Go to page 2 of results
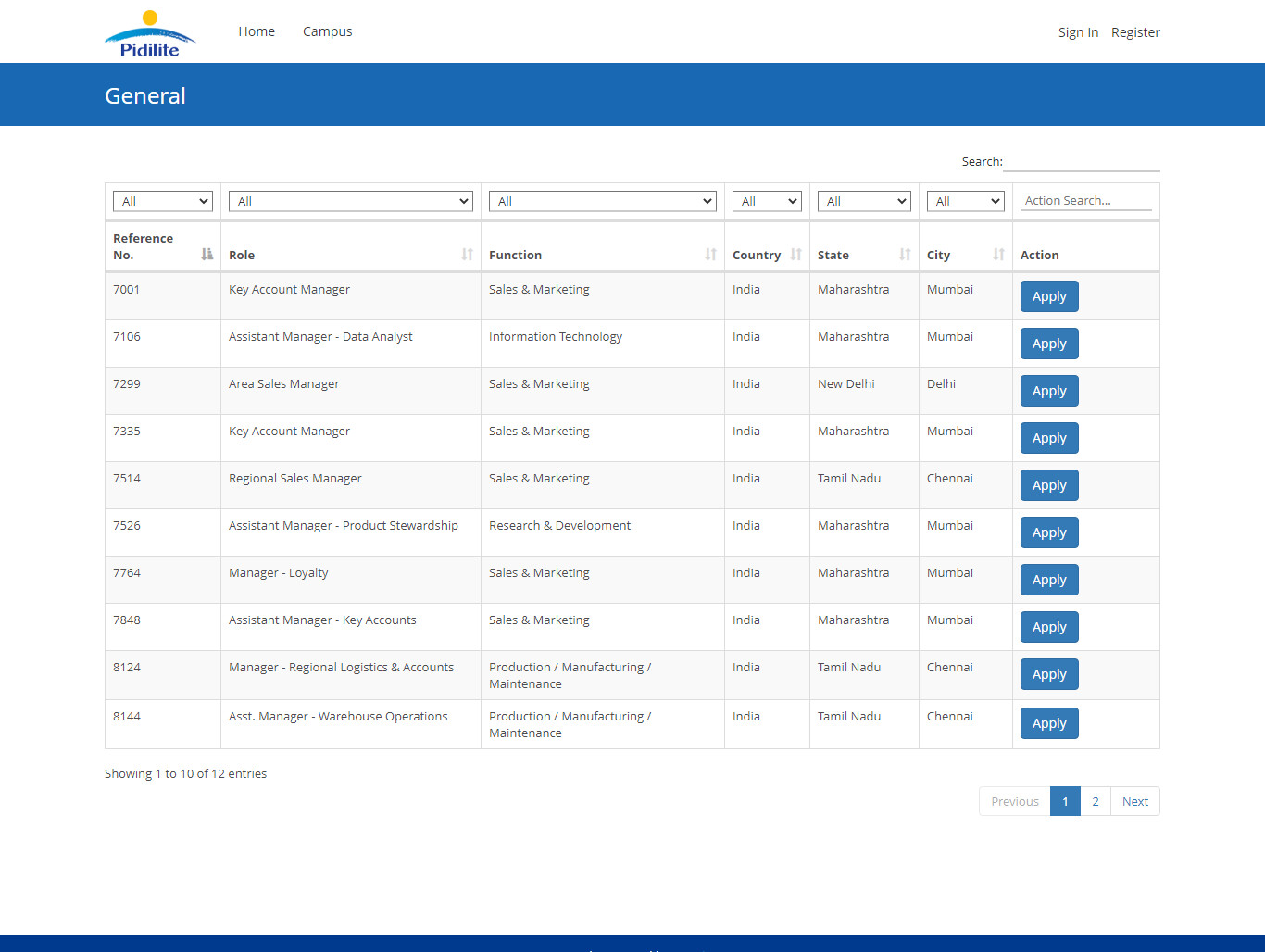This screenshot has width=1265, height=952. click(x=1096, y=801)
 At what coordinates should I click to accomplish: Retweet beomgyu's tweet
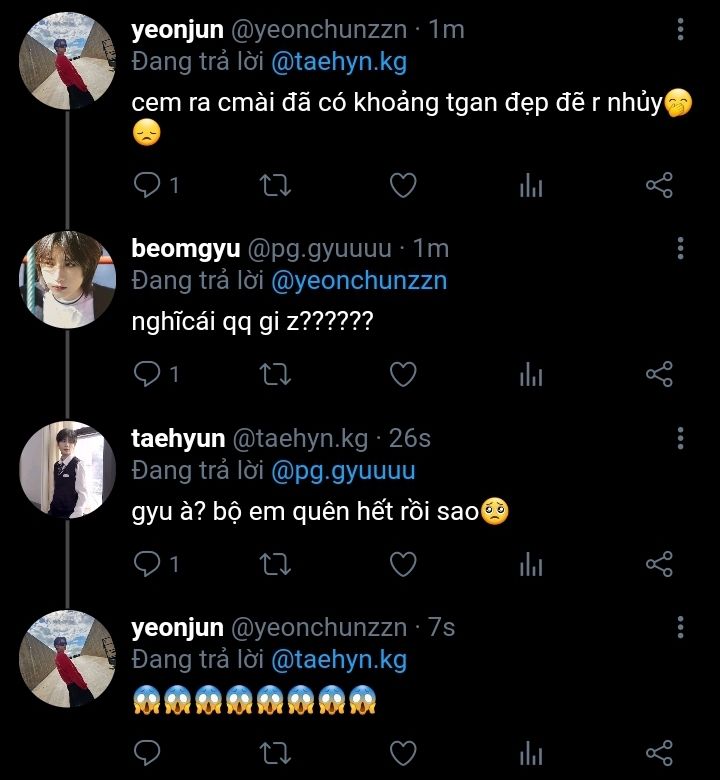[275, 374]
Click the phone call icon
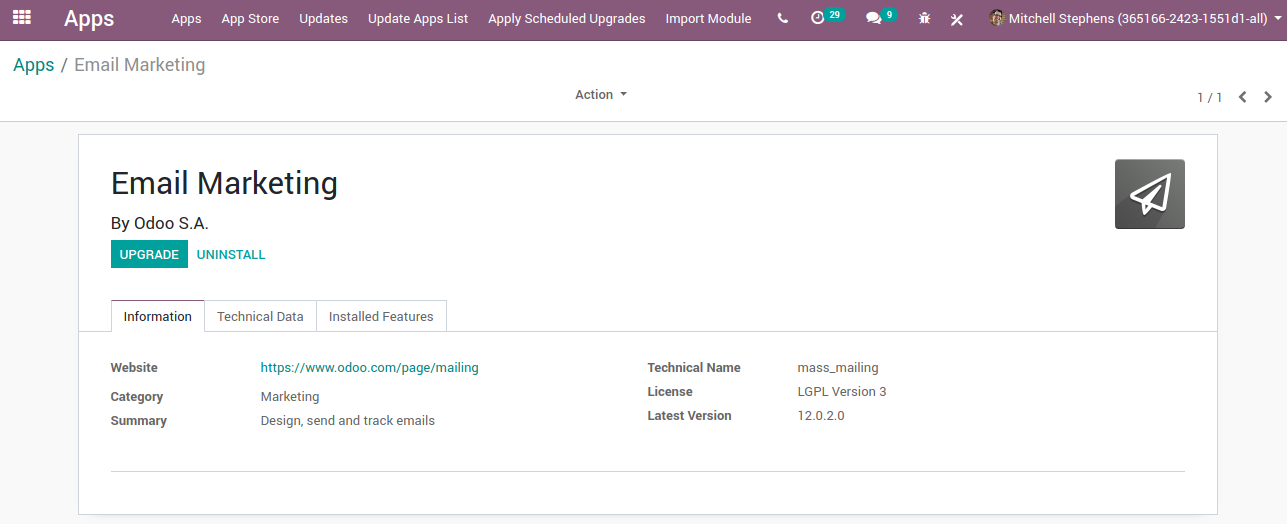Image resolution: width=1287 pixels, height=524 pixels. (782, 19)
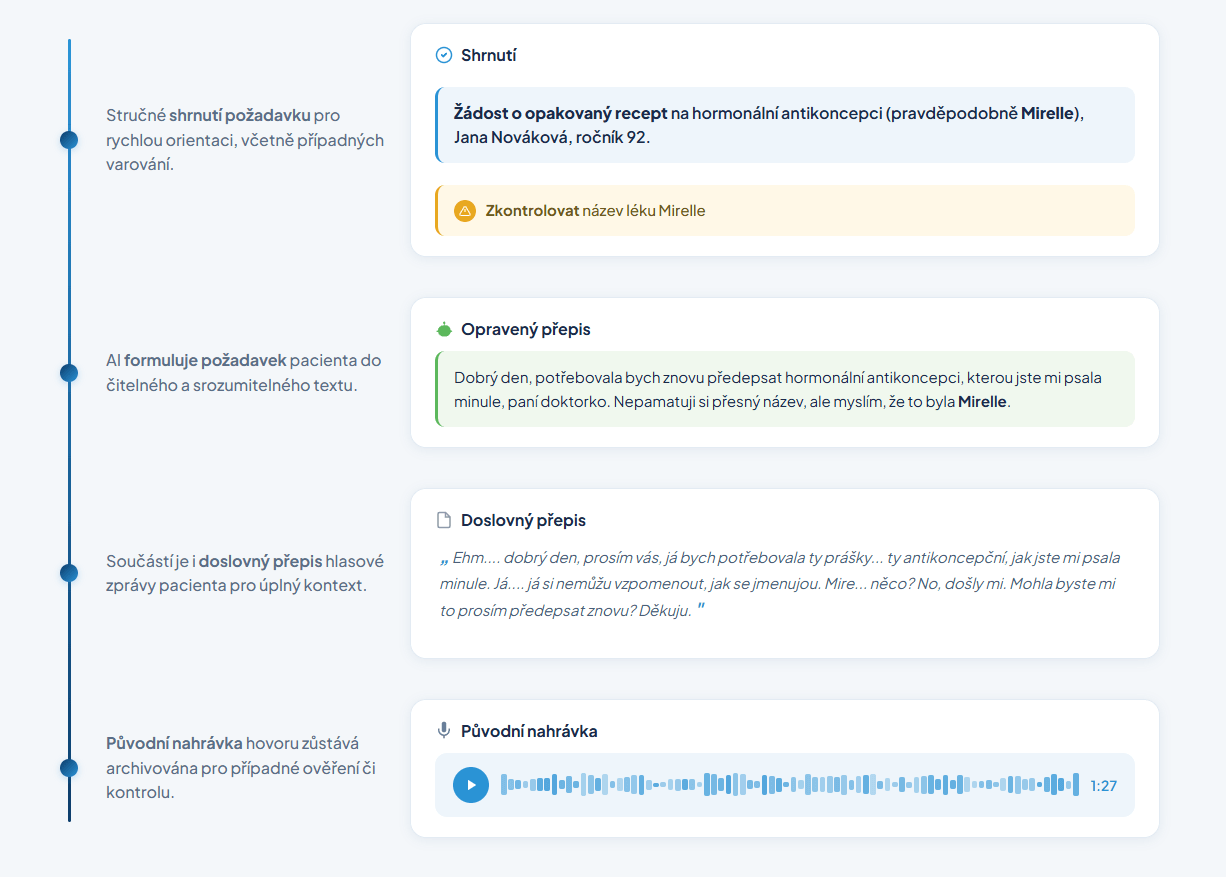Click the 1:27 recording duration label
The height and width of the screenshot is (877, 1226).
(1103, 786)
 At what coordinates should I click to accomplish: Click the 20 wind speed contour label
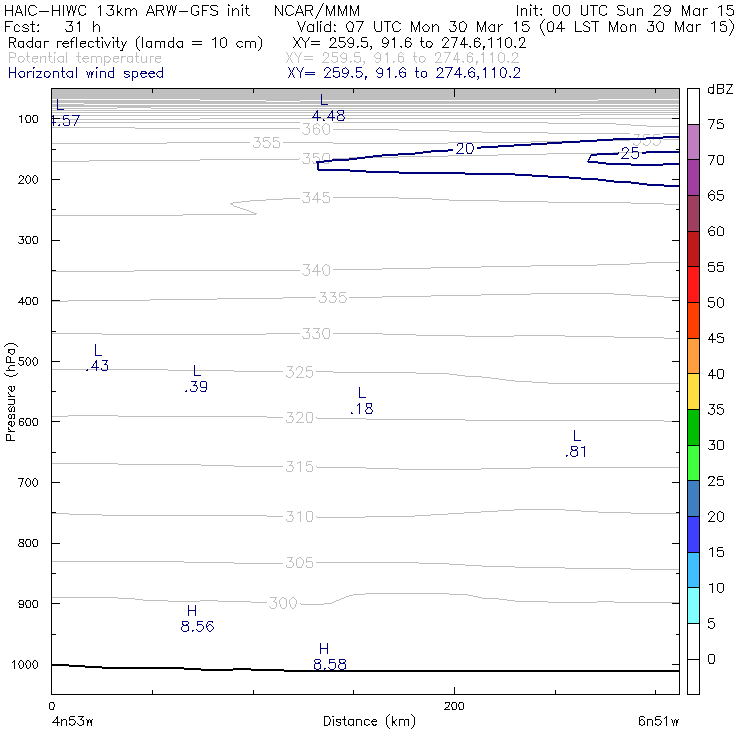point(465,149)
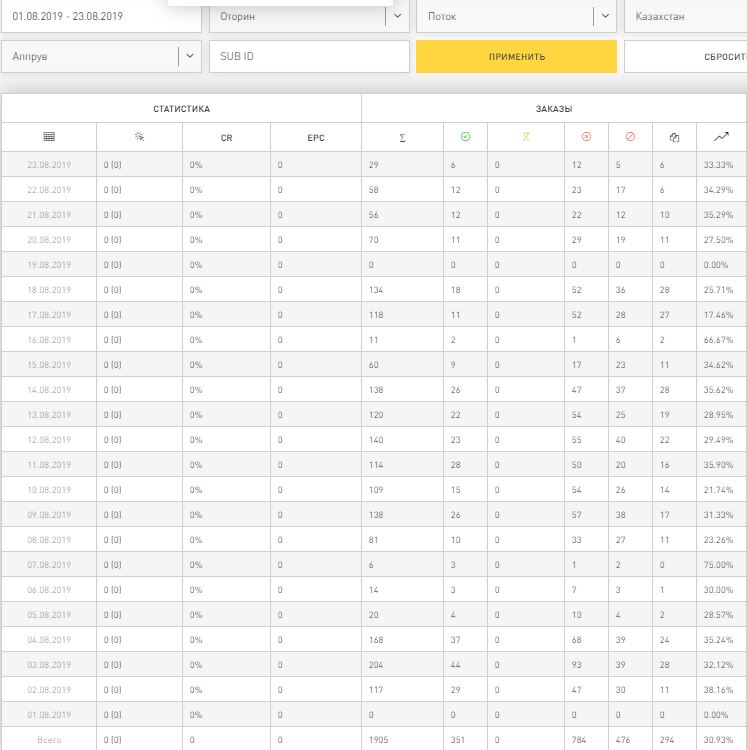
Task: Expand the Оторин offer dropdown
Action: (397, 16)
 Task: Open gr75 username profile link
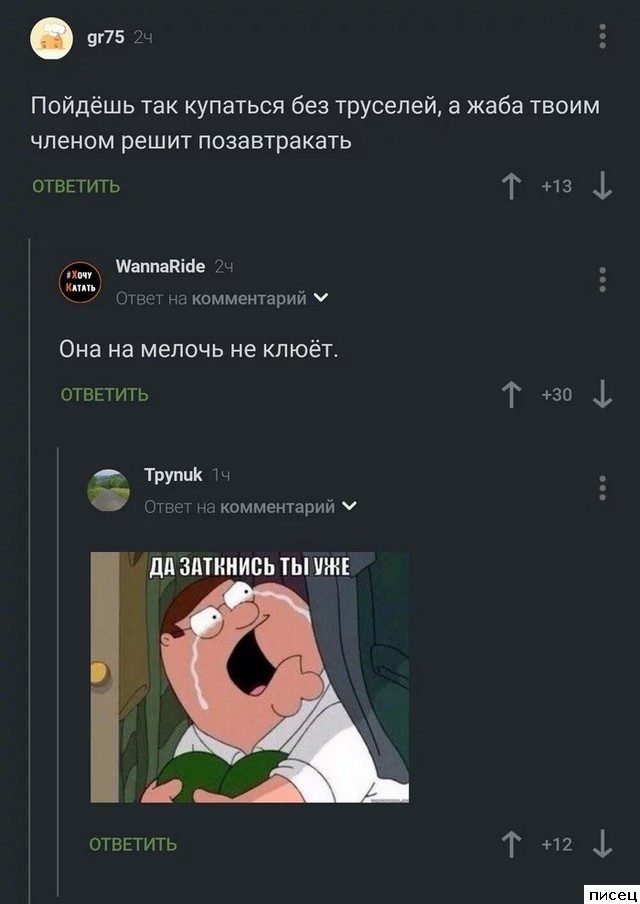[x=106, y=37]
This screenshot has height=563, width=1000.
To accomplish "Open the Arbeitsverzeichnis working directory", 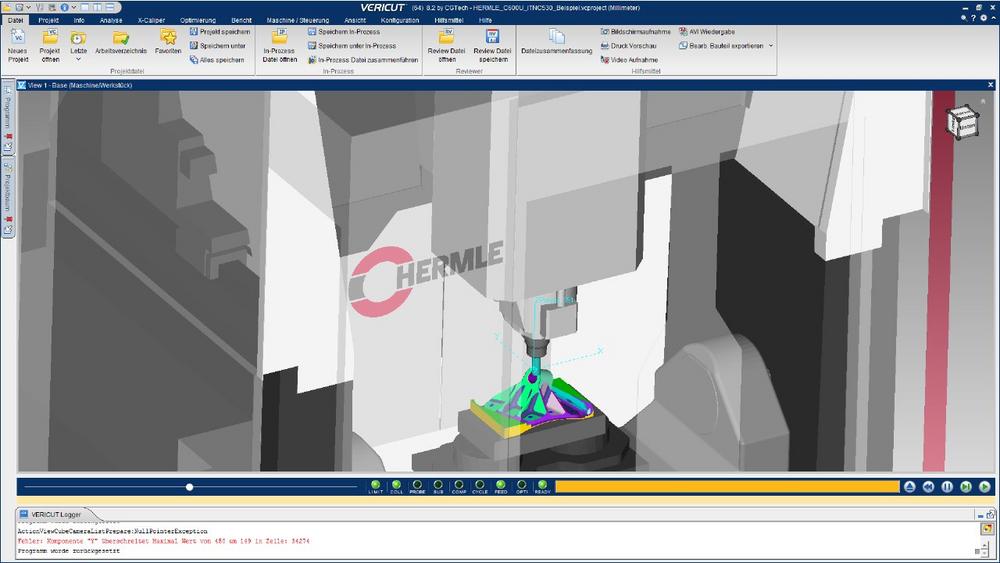I will [x=121, y=38].
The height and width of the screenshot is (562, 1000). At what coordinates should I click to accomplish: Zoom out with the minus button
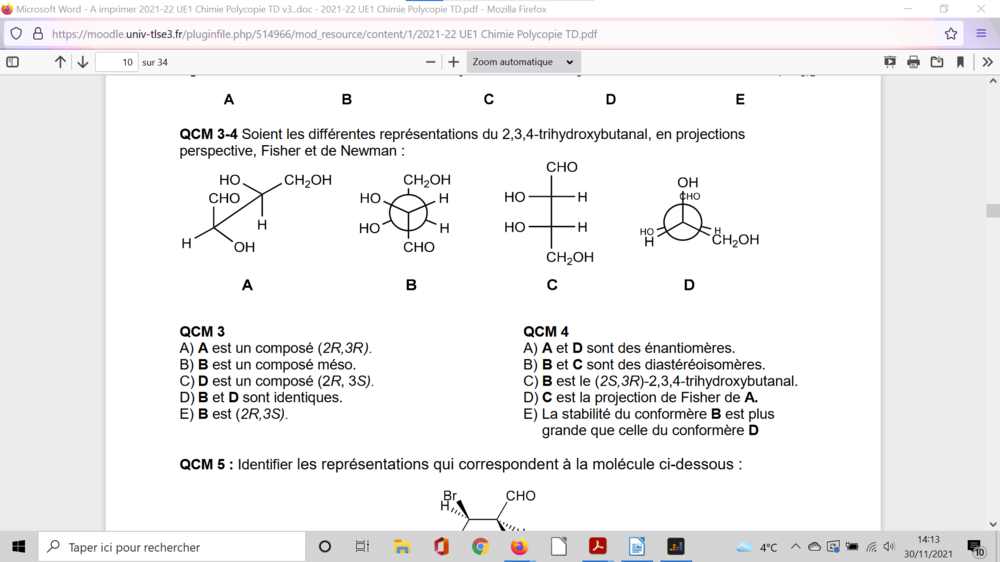[431, 62]
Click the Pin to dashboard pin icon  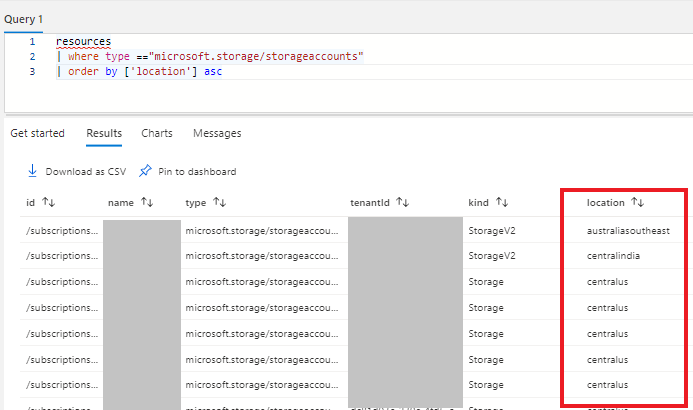tap(145, 171)
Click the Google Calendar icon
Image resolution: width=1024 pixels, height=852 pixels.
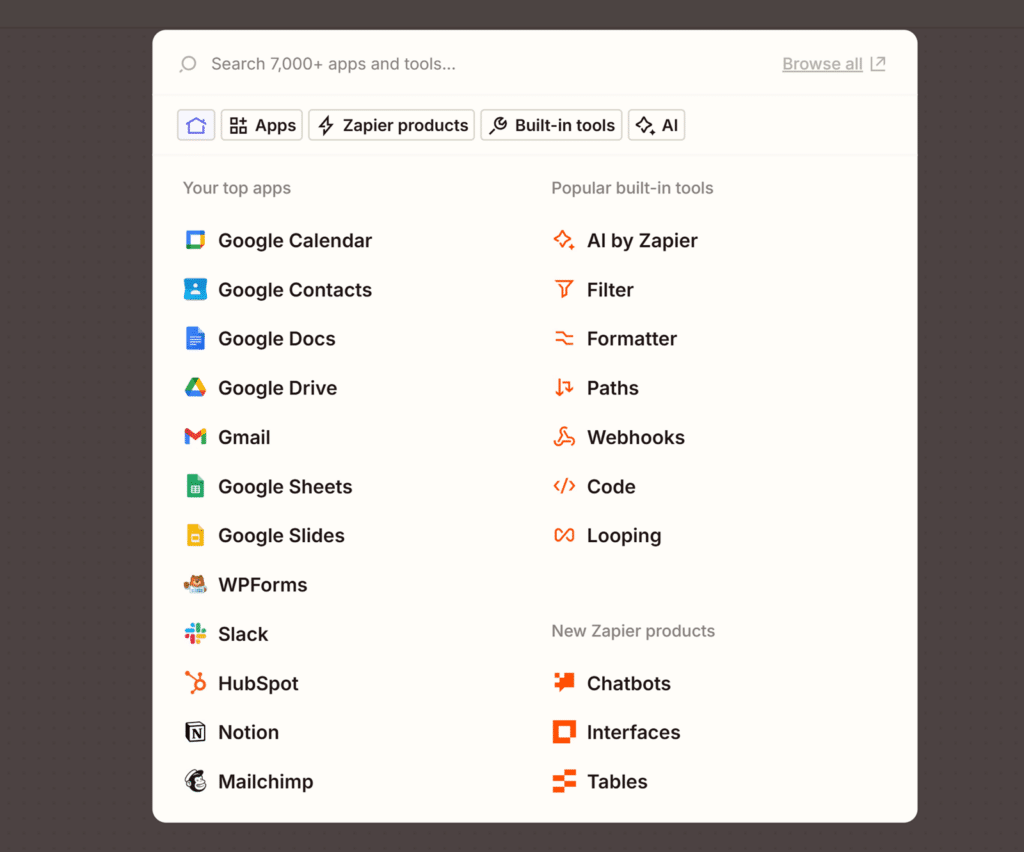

------------------------------------------------------------

Directions for this task ->
What you need to copy is the run of lines from the one holding "Click the Google Calendar icon" through the end of the data, exactly and only, both ends included, pictures omitted.

Task result ->
Click the Google Calendar icon
Image resolution: width=1024 pixels, height=852 pixels.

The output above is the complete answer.